Roxana Zúñiga Quesada
PERIODISTA
ropazu@racsa.co.cr
La semana pasada (antes de los aumentos de luz, taxis, comida, petróleo y demás) comentaba acerca del hombre más feliz del planeta, un monje tibetano de origen francés. (Obviamente el cielo lo bendijo con no vivir en Tibás).
Este jueves el tema es: ¿qué le proporciona más contento al costarricense? Para mí, el choteo.
Basta con ir a la avenida central y quedarse un rato. El gran alborozo de toda persona que pasa es si alguien está cantando, bailando o recitando (como en una Chungalandia moderna, pero sin la bolsa de golosinas que regalaban).
El rostro de los peatones se desborda de alegría y ellos alientan al inocente “artista” a continuar su presentación, aunque parezca un congo al que le cortan la cola. El supuesto apoyo no es más que ganas de seguir burlándose del incauto (a), quien erróneamente se siente como “El Potrillo”, el ave nacional de México o la Paquita del Barrio (rata de dos patas…) Un zoológico del son.

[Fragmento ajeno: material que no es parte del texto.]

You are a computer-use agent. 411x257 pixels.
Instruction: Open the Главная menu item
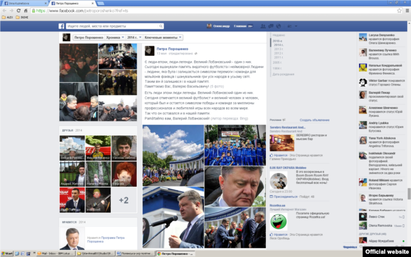point(241,26)
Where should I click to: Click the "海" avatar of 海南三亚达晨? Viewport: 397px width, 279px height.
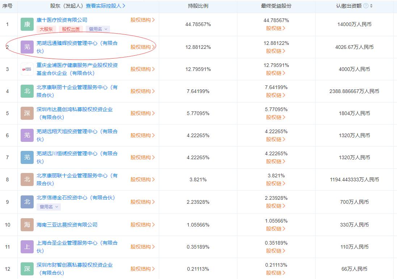point(27,225)
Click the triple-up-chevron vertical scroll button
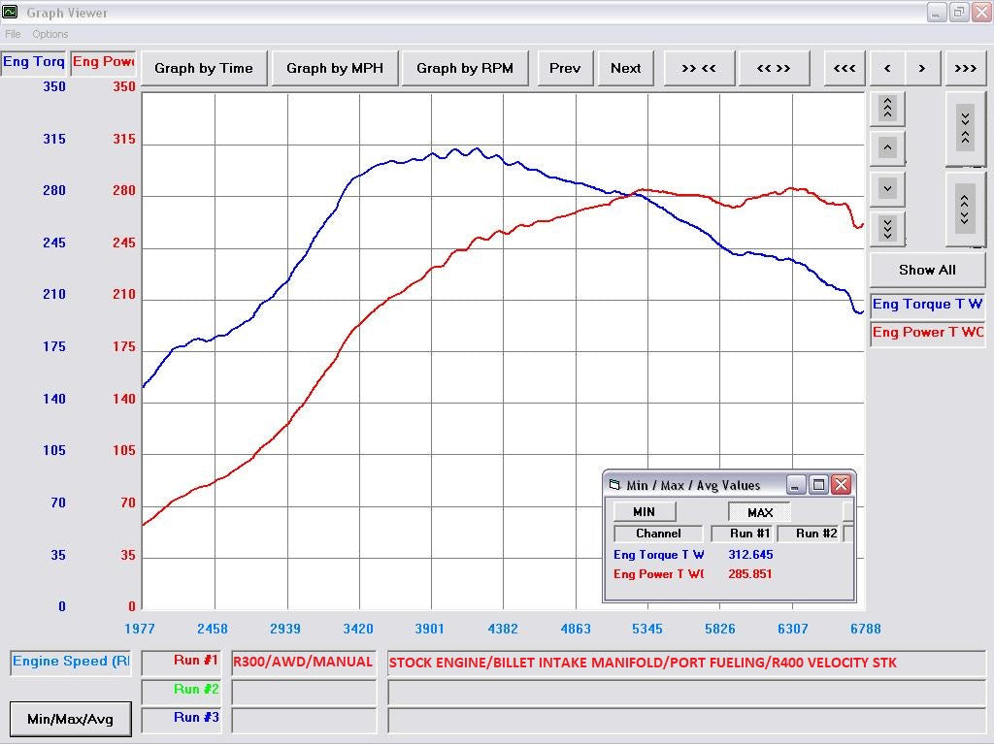Screen dimensions: 994x745 pyautogui.click(x=887, y=108)
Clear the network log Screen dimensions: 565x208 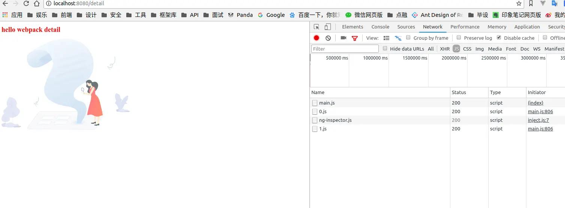(328, 38)
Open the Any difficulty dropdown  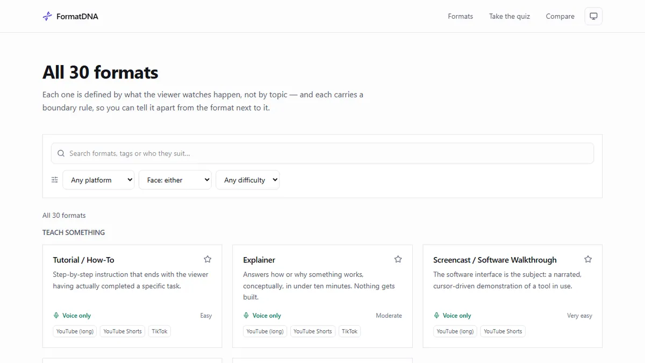[248, 180]
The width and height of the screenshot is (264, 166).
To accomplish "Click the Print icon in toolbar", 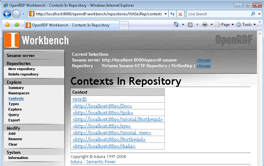I will pyautogui.click(x=205, y=25).
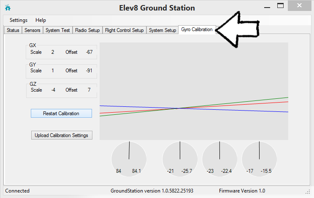The height and width of the screenshot is (198, 314).
Task: Open the Help menu
Action: (x=41, y=20)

En el estadio, laboratorio del arte de mofarse del prójimo, el ambiente se concentra de regocijo cuando frente a la gradería transita un guardia civil. (El pobre solo hace su trabajo). Los gritos destemplados de la manada, con su huuuuuuuuuy…, o los silbidos acompasados representan un deleite supremo.
Un resbalón, con sentonazo, hacen brotar las lágrimas de la diversión.
Cada pueblo es como se entretiene. Y del mismo modo recibe, porque los políticos cada día nos aturden con su huuuuuuuuuuy.